Pregnant women who take antidepressants could be at a higher risk of developing gestational diabetes, researchers have said.
A Canadian research team said they found the drugs venlafaxine and amitriptyline were associated with a 27% and 52% increased risk of gestational diabetes respectively.
Other commonly prescribed medications were also included in the findings with paroxetine linked to a 13% increased risk, citalopram to an 11% increased risk and sertraline with a 1% increased risk.
Despite the association, the researchers have warned that expectant women should not suddenly stop taking their medication unless they have discussed it with their doctor first.
In the UK, antidepressants are not usually recommended for use in pregnancy, however, exceptions may apply if mental health poses a significant risk.
Lead study author Anick Bérard, a professor at the University of Montreal and director of research on medications and pregnancy at CHU Sainte-Justine Medical Center, said: “This study gives another piece of the puzzle showing increased risk of using antidepressants during pregnancy.
“Depression needs to be treated during pregnancy. There are many forms of treatments – antidepressants is one of them. If a woman is pregnant and is taking antidepressants, she should not stop by herself but should have an informed discussion with her treating physician to assess the best way forward.”
The trial involved studying 17 years’ worth of pregnancy data, which included nearly 21,000 gestational diabetes cases.
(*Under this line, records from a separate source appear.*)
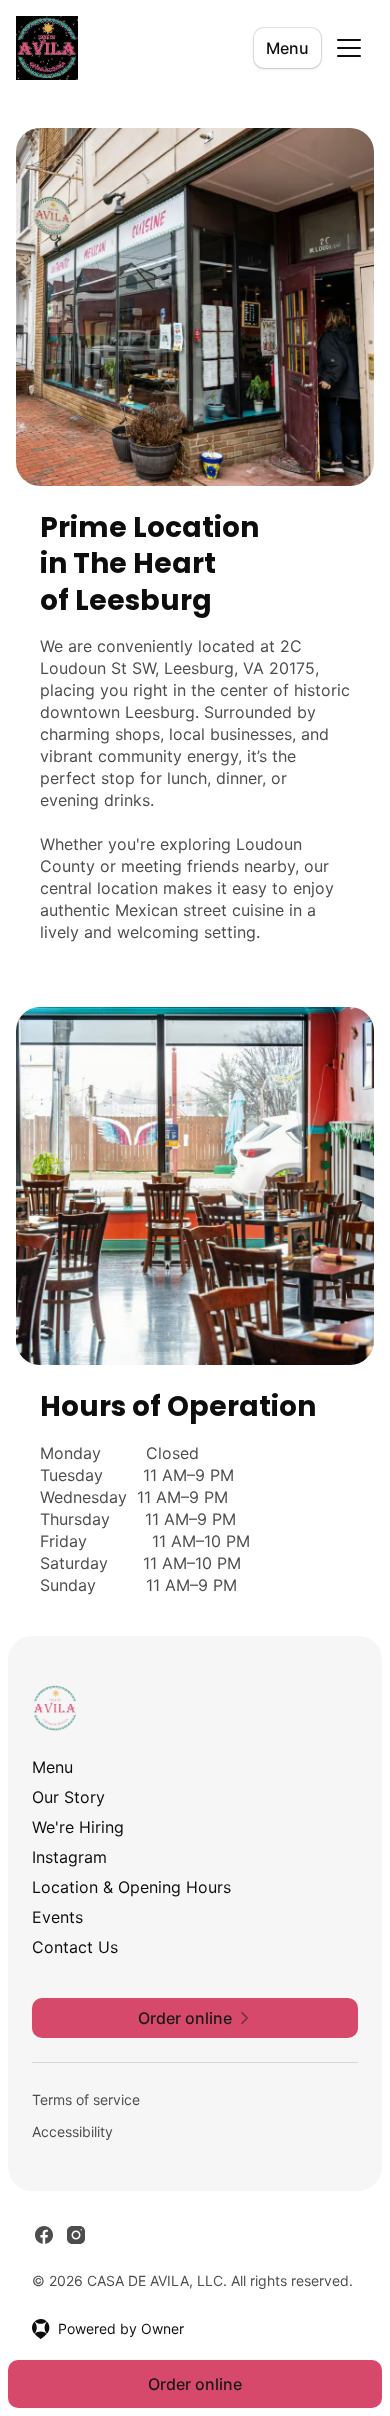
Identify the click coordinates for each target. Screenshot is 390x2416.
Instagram (69, 1857)
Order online (195, 2384)
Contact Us (75, 1947)
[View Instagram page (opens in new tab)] (76, 2235)
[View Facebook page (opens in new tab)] (44, 2235)
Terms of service (86, 2099)
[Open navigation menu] (349, 48)
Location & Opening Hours (131, 1887)
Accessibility (72, 2131)
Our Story (68, 1797)
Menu (287, 48)
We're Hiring (78, 1827)
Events (57, 1917)
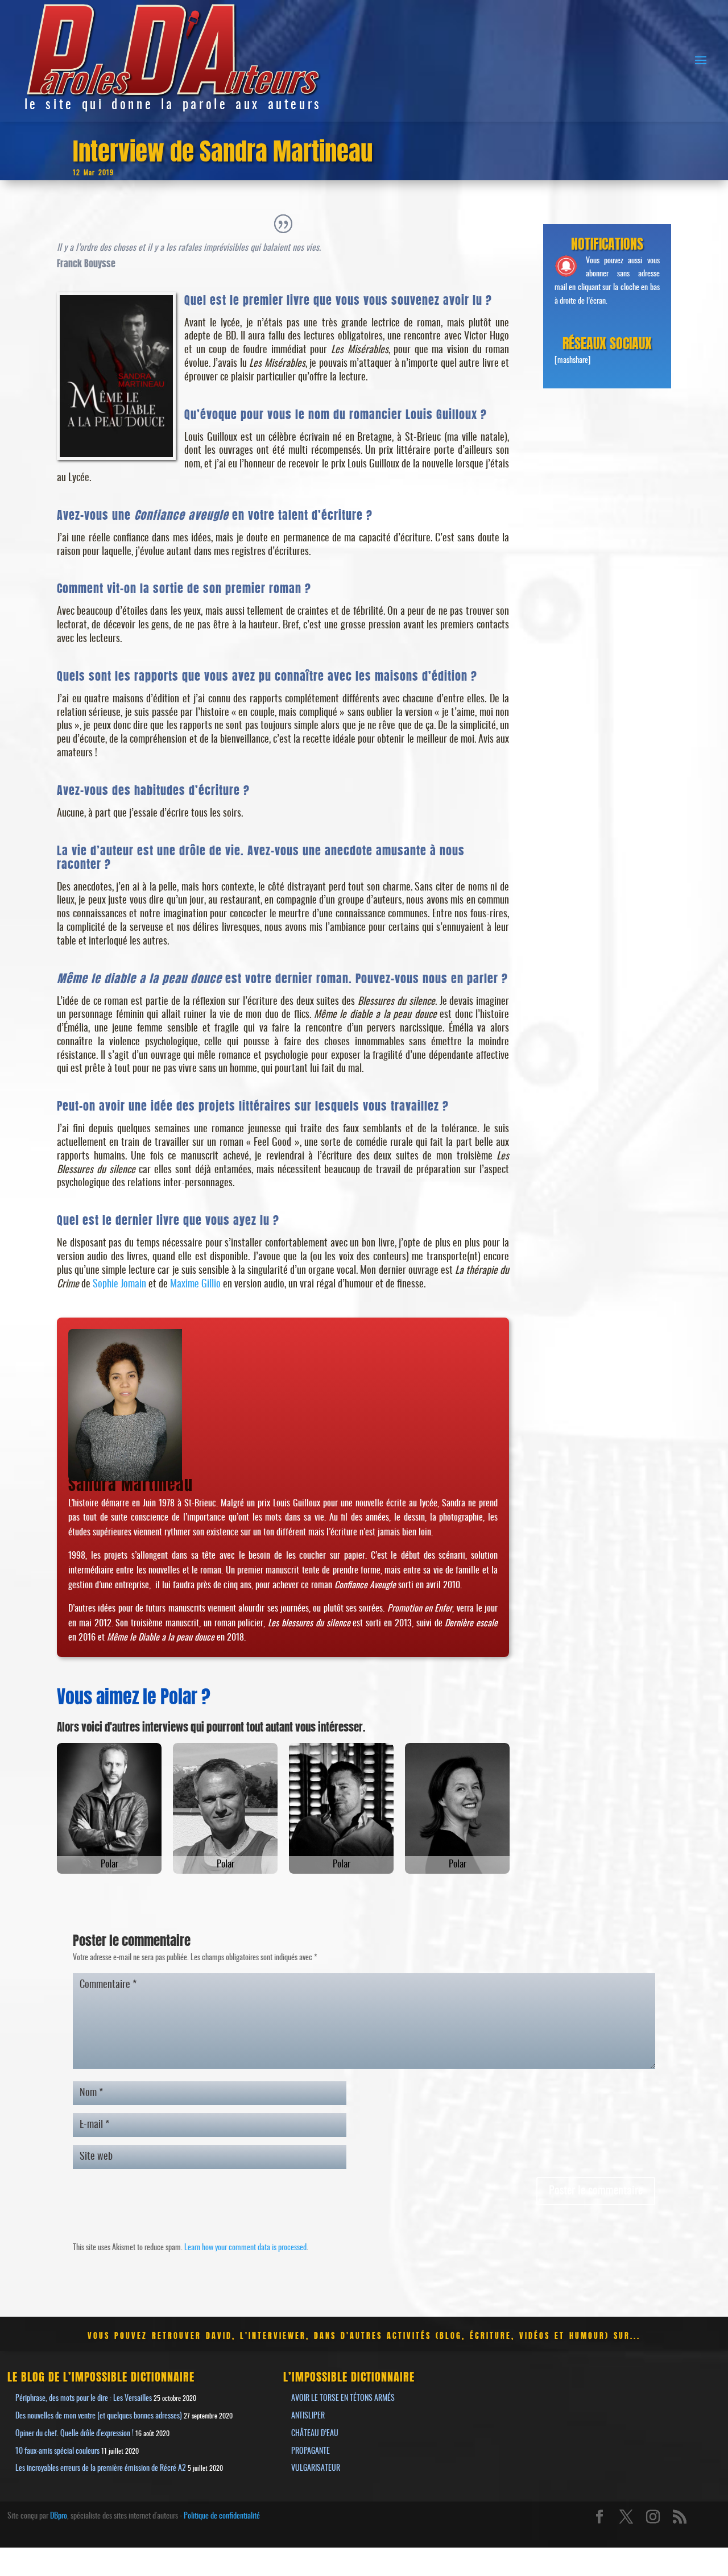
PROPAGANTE (310, 2451)
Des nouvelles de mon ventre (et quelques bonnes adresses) (98, 2416)
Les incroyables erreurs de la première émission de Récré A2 (100, 2469)
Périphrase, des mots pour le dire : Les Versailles (83, 2399)
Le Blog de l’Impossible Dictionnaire (101, 2376)
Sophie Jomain (119, 1284)
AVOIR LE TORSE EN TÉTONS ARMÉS (343, 2399)
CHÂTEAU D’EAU (314, 2434)
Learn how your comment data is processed (245, 2248)
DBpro (58, 2516)
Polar (109, 1864)
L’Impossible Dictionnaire (349, 2376)
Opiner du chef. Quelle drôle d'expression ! (74, 2434)
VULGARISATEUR (315, 2469)
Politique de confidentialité (222, 2516)
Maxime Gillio (195, 1284)
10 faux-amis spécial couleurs (57, 2451)
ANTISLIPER (308, 2416)
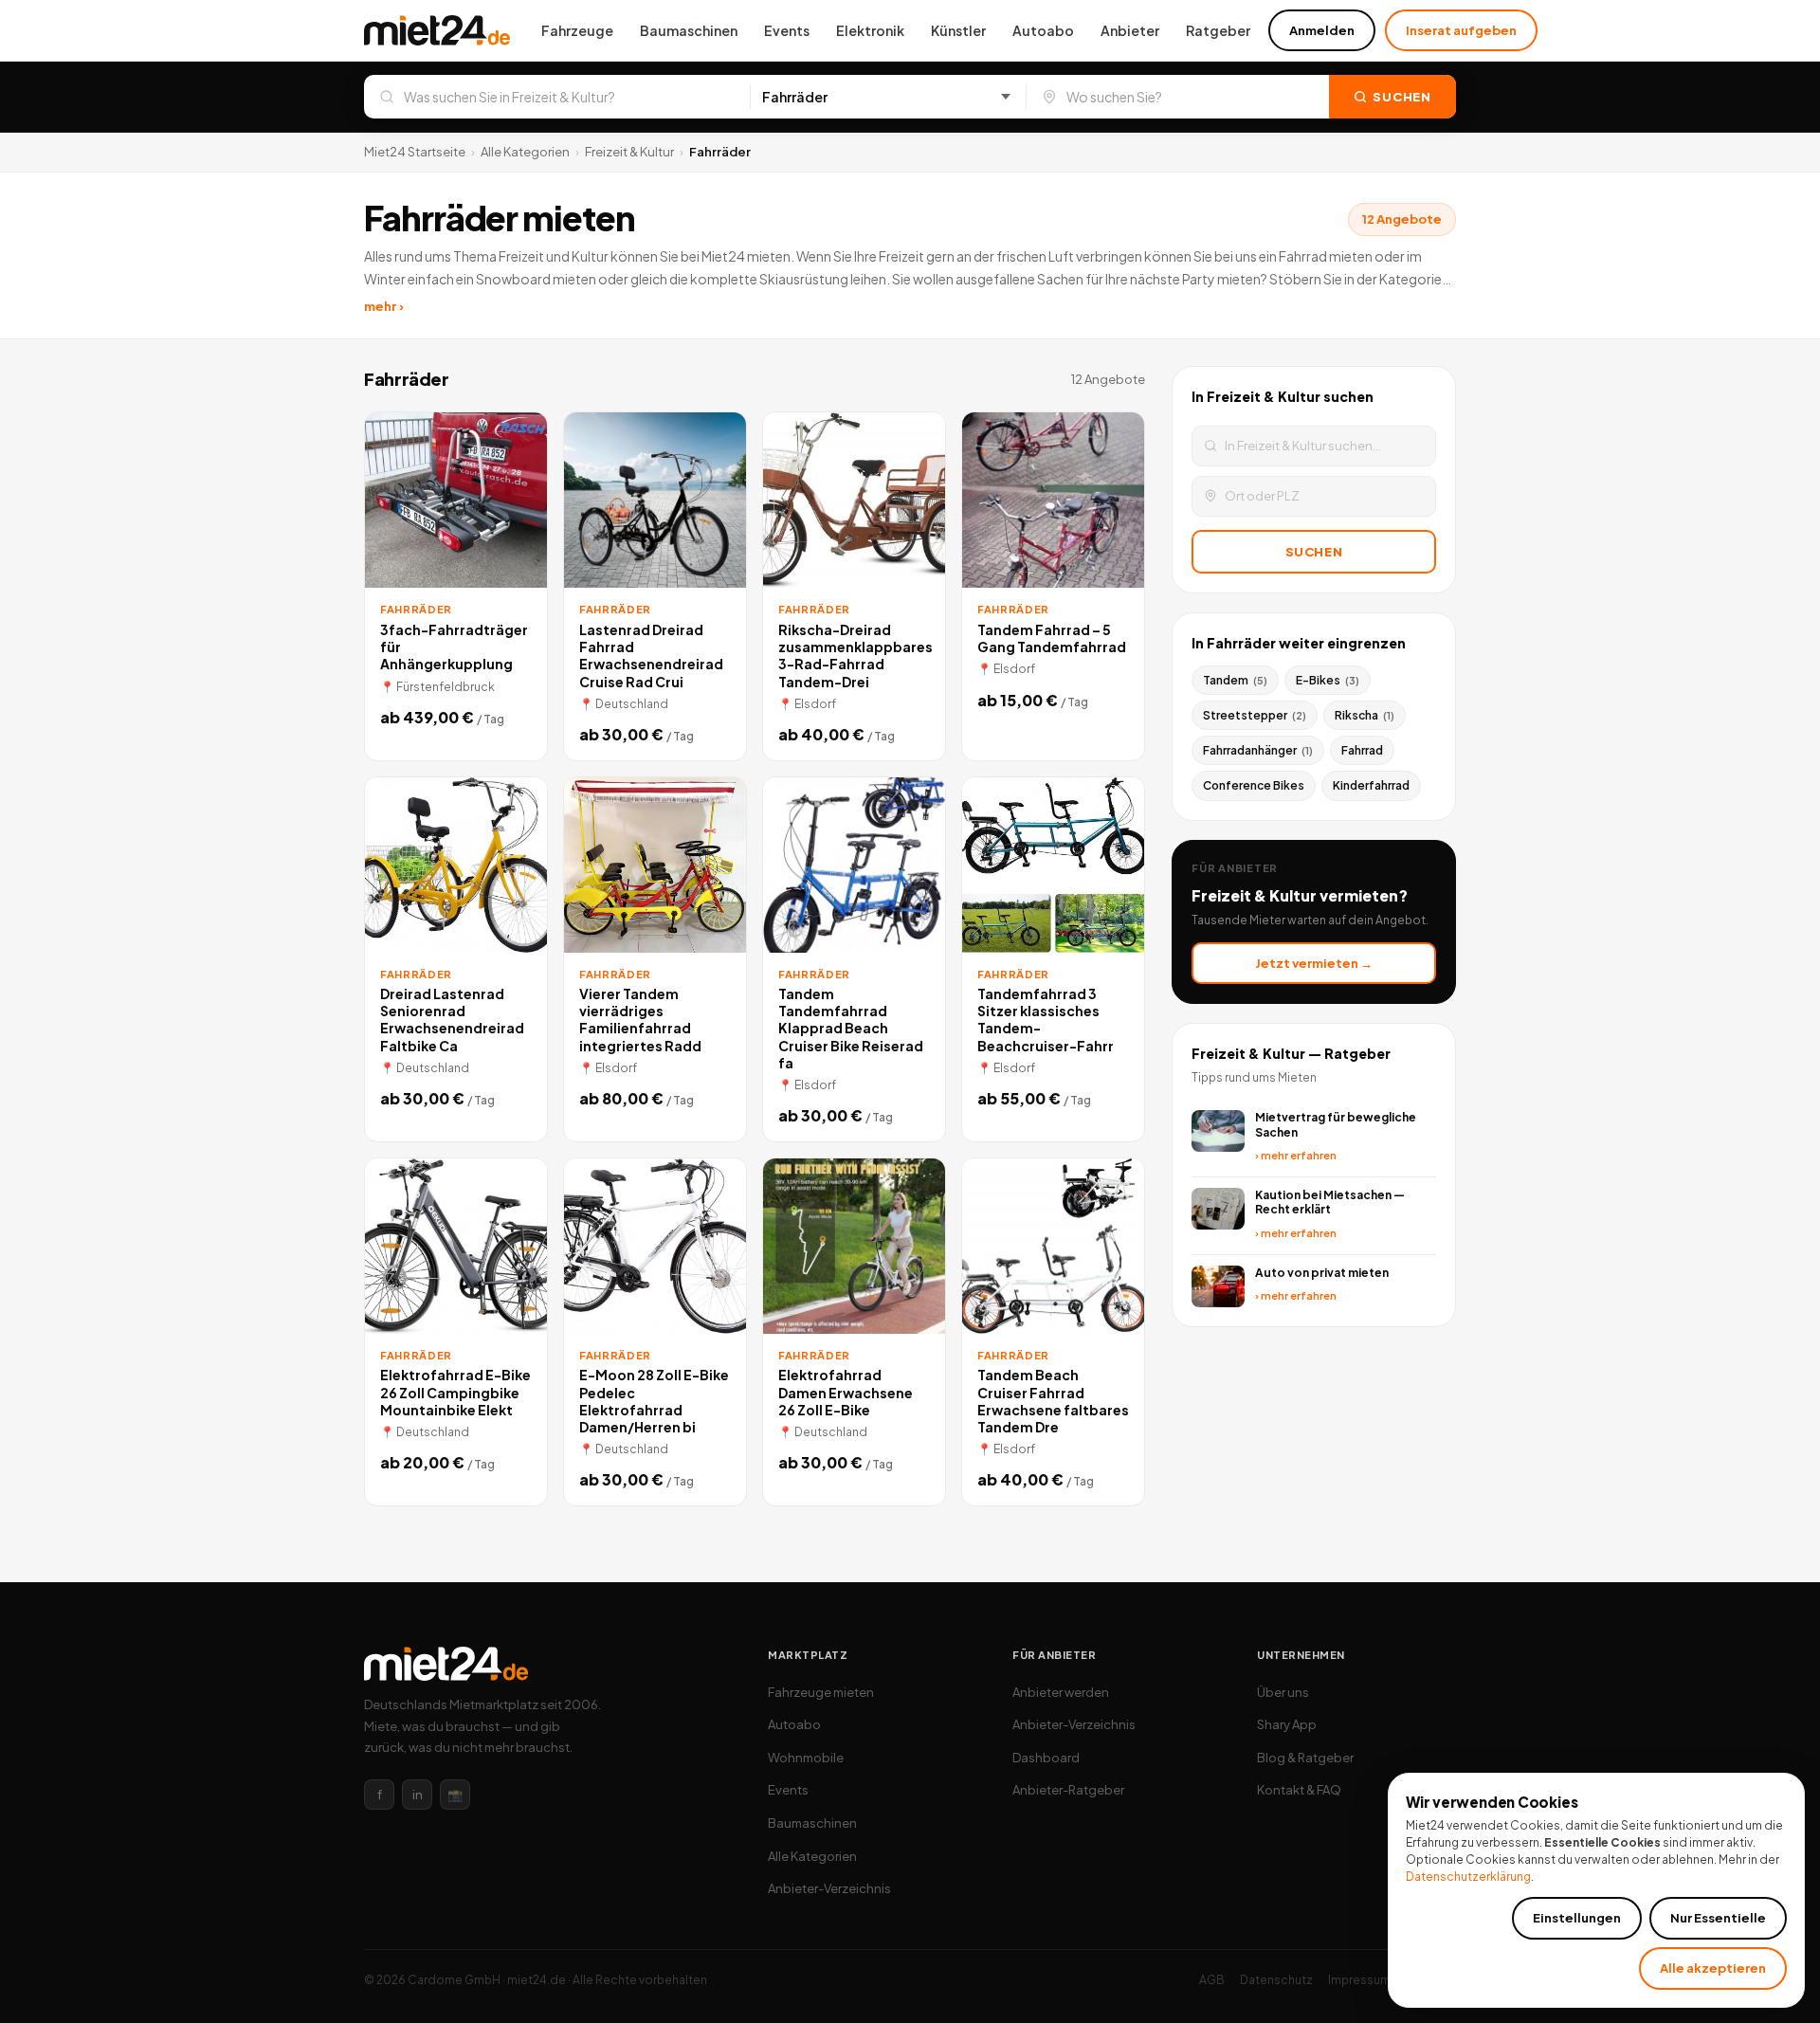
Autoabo (1043, 30)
Gestational diabetes is a condition that only develops during pregnancy and can lead to health complications, such as high blood pressure, giving birth to a bigger baby and an increased risk of developing type 2 diabetes in later life.
These health complications can be minimised through lifestyle interventions and good management of diabetes.
The findings also suggested there was a link between the risk rate and how long the pregnant women had been taking the antidepressants.
Professor Bérard said: “Short term use was associated with a 15% heightened risk; medium term use was associated with a 17% heightened risk; and long-term use with a 29% heightened risk. The increases remain small but above what we would have expected.”
The study findings have been published in the BMJ Open journal.